Un colloque organisé par l’Ambassade de France à Tel-Aviv sur le thème  » la démocratie et ses nouveaux défis » s’ouvrira dimanche 30 mai et durera trois jours. La publication de son programme suscite un émoi sans précédent auprès des Francophones d’Israël. La colère a atteint son paroxysme contre le service culturel de l’Ambassade. Des Israéliens francophones perçoivent ce colloque comme une violation au devoir de réserve et de retenue d’une représentation diplomatique étrangère et comme une ingérence grossière dans le débat public israélien.

  De source proche de l’Ambassade à Tel-Aviv, on rapporte que l’Ambassadeur, son Excellence M. Christophe Bigot est profondément embarrassé par ce dérapage incontrôlé de ses services culturels. On ajoute que M. Bigot est inquiet par  ce qui risquerait de se développer en une rupture avec les Israéliens francophones. Notre source confie qu’en la circonstance, l’Ambassadeur ne verrait pas d’un mauvais œil le rapatriement en France de l’attachée culturelle, Mme Annette Lévy-Willard.

Mme Annette Lévy-Willard, attachée culturelle de l’Ambassade de France, a pris ses fonctions à Tel-Aviv il y a à un an. Elle n’est pas une inconnue du paysage israélien. Dans le passé, elle a été correspondante du quotidien Libération en Israël. Probablement ce qui n’est pas étranger au fait que Libération est partenaire de ce colloque. Elle a écrit un livre sur le déroulement de la Seconde guerre du Liban ‘Trente jours en été ». Ensuite, elle a été correspondante de Libération à Los Angeles où elle a rédigé également rédigé un journal de guerre: « Chronique de la guerre du sexe en Amérique ».

Les ambassadeurs  de France successifs à Tel-Aviv se sont évertués à redorer l’image de la France en Israël. En dépit de la politique arabe de la République française et des crises parfois sérieuses entre les deux pays, avec beaucoup de talent et d’efforts diplomatiques, les diplomates français à Tel-Aviv sont parvenus a établir la France comme un pays qui se veut se ami d’Israël  et la communauté francophone étaient toute indiquée comme partenaire privilégiée.

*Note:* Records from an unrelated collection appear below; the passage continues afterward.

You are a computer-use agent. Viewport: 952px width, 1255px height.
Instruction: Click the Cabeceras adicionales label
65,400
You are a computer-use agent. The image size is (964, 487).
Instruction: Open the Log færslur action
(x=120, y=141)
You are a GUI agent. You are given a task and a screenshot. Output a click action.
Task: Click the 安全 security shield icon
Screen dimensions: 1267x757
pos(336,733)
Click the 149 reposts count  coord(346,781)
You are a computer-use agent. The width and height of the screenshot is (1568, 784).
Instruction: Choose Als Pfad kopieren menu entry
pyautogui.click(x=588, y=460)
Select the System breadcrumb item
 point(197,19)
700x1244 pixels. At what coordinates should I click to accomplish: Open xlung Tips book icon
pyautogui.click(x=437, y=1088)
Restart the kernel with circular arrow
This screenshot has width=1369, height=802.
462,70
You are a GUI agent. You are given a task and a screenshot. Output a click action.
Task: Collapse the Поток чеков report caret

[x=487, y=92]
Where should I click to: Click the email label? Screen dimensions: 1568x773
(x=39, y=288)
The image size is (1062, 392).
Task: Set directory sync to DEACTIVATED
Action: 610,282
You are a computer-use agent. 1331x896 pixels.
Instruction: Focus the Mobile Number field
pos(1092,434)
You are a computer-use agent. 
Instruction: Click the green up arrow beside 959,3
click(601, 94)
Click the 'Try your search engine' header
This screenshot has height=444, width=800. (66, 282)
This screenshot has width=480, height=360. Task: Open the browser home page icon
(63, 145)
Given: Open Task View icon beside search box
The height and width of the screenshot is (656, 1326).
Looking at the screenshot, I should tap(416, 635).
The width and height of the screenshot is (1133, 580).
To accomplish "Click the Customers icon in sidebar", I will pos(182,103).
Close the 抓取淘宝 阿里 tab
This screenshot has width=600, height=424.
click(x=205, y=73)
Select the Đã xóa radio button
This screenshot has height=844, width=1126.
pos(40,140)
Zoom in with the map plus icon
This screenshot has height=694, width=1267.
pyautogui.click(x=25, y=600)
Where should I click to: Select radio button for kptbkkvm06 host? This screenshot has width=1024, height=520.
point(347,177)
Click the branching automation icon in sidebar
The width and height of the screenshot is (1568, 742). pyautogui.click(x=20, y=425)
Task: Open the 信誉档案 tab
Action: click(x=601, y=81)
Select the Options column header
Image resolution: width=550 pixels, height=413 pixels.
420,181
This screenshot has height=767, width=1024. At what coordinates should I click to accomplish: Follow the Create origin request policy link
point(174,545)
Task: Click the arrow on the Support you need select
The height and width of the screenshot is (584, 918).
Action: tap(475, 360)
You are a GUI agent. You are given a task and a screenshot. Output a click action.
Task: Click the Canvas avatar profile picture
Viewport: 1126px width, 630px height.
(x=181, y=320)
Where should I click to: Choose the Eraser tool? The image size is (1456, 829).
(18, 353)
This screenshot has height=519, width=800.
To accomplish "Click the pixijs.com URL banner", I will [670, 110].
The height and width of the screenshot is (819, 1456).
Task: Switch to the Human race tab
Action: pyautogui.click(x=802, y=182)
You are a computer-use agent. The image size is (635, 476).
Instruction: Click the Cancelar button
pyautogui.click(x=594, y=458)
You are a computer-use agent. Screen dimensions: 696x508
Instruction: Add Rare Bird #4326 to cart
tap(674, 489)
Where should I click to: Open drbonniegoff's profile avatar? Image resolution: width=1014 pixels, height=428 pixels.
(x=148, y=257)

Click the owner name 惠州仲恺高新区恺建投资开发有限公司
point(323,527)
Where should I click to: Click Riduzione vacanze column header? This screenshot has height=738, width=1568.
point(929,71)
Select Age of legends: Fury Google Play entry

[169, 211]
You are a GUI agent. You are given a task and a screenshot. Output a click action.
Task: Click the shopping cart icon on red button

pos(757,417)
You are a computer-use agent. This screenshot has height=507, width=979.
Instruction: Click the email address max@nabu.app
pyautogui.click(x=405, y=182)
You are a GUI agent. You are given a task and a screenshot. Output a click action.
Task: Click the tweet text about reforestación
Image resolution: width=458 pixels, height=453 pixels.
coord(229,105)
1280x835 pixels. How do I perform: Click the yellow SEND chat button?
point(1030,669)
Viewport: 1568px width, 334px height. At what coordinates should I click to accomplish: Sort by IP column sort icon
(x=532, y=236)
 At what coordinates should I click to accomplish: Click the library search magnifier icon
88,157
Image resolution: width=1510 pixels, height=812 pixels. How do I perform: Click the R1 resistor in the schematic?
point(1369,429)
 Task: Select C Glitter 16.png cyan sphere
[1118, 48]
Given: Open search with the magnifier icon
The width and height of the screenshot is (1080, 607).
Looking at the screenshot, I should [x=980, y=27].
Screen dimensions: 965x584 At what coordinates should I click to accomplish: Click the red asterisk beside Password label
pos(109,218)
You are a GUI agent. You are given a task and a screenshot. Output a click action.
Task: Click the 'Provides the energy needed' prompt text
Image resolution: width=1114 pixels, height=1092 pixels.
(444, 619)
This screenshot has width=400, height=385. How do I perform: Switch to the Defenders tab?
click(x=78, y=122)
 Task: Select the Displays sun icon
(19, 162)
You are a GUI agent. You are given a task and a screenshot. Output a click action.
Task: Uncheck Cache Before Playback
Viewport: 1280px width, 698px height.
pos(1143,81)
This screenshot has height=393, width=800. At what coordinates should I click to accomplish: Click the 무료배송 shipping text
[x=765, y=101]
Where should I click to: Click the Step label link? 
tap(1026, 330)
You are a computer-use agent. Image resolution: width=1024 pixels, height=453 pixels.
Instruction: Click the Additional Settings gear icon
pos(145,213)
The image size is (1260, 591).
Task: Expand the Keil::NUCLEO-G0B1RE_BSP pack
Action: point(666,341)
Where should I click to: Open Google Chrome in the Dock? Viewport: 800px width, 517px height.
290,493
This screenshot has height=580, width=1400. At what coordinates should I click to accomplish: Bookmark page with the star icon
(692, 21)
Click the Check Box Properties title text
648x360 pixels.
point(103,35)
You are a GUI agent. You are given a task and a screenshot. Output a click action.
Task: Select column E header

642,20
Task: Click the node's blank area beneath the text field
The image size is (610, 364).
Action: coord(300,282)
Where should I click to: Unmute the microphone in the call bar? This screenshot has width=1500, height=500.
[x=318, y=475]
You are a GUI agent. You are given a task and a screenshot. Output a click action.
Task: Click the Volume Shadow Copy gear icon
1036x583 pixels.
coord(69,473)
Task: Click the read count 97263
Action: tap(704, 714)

Ne voilà-t-il pas qu’à la rue Hayarkon à Tel-Aviv, au siège de l’Ambassade de France, c’est une avalanche de messages et de courriels de protestation comme  jamais on en a vu. Cette fois-ci, le motif n’en est pas telle ou telle prise de position du gouvernement français sur le dossier moyen oriental comme cela a été souvent le cas. Ce colloque, c’est-à-dire l’Ambassade même, ou plus précisément ses services culturels font l’objet de cette indignation.

Des personnalités de la Communauté francophone avec qui L’Ambassadeur Bigot s’est entretenu lui ont fait part de leur consternation. L’Ambassadeur aurait reconnu qu’il y a là effectivement problème.

A Jérusalem, à Tel-Aviv, à Natanya, à Ashdod, à Raanana, dans les principales concentrations de Francophones, on s’organise ad hoc pour faire entendre le mécontentement.